EXTRACTO DE LA PÁGINA:
El primero está vinculado a la privacidad. La mayor parte de estas tecnologías necesitan gugoles de datos para funcionar. Nuestro comportamiento, nuestras relaciones, nuestra forma de vida dejan un rastro de datos que alimentan los sistemas de inteligencia artificial que nos rodean. Y nosotros, de forma consciente o inconsciente, los compartimos de forma desinteresada con las empresas que posteriormente los emplean para obtener sus propios beneficios y, sí, también para aprovecharse de nosotros gracias a su poder de mercado.

Hay una segunda derivada, la capacidad que tiene la IA para aumentar el control sobre el desempeño de trabajadores y ciudadanos, lo que puede transformarse en ganancias de la productividad y seguridad, pero también en una deshumanización del entorno laboral y, en algunos países, a traspasar la vida privada de los individuos.

Por supuesto, las redes sociales se ven afectadas por los algoritmos de IA.

CONJUNTO DE TAREAS:
**1)** Indique si las afirmaciones siguientes concuerdan con el fragmento sobre la inteligencia artificial. Responda sí o no a cada una y cite literalmente las palabras del fragmento que lo deciden. (a) La mayoría de estas tecnologías requieren enormes cantidades de datos para funcionar. (b) Las personas comparten sus datos con las empresas siempre de forma consciente. (c) Las redes sociales quedan al margen de los algoritmos de IA.
**2)** Reproduzca la parte del fragmento sobre la inteligencia artificial que se abre con las palabras que contienen "Hay una segunda" y se cierra con "de los individuos.".

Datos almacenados
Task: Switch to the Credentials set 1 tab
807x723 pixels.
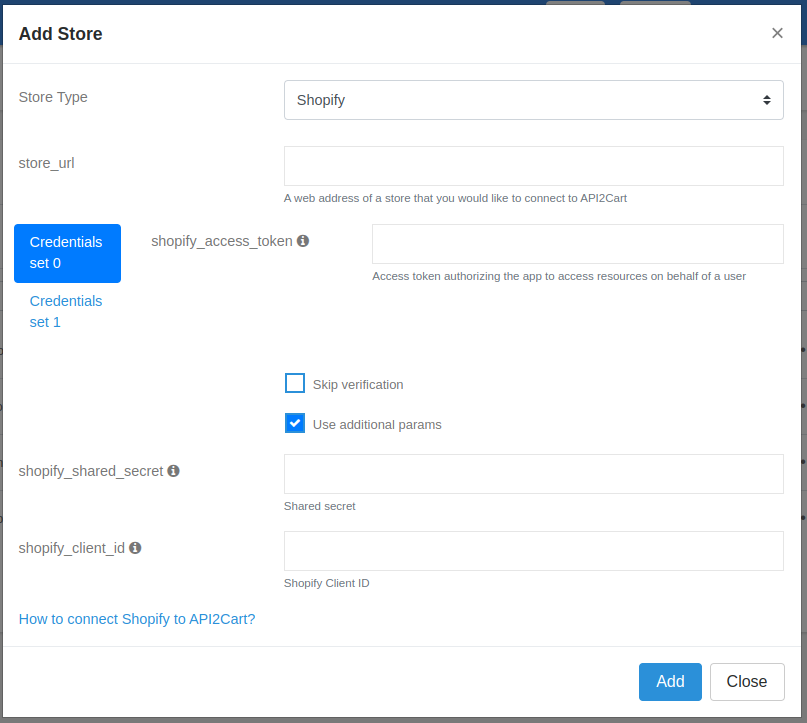Action: tap(66, 311)
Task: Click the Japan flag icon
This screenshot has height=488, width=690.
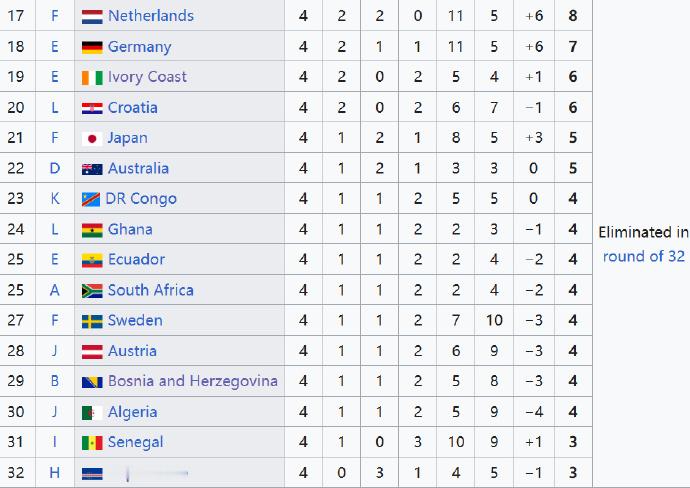Action: [92, 139]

RESPUESTAS POR TAREA:
**1)**
(a) Sí: «La mayor parte de estas tecnologías necesitan gugoles de datos para funcionar».
(b) No: «de forma consciente o inconsciente, los compartimos de forma desinteresada con las empresas».
(c) No: «las redes sociales se ven afectadas por los algoritmos de IA».

**2)**
Hay una segunda derivada, la capacidad que tiene la IA para aumentar el control sobre el desempeño de trabajadores y ciudadanos, lo que puede transformarse en ganancias de la productividad y seguridad, pero también en una deshumanización del entorno laboral y, en algunos países, a traspasar la vida privada de los individuos.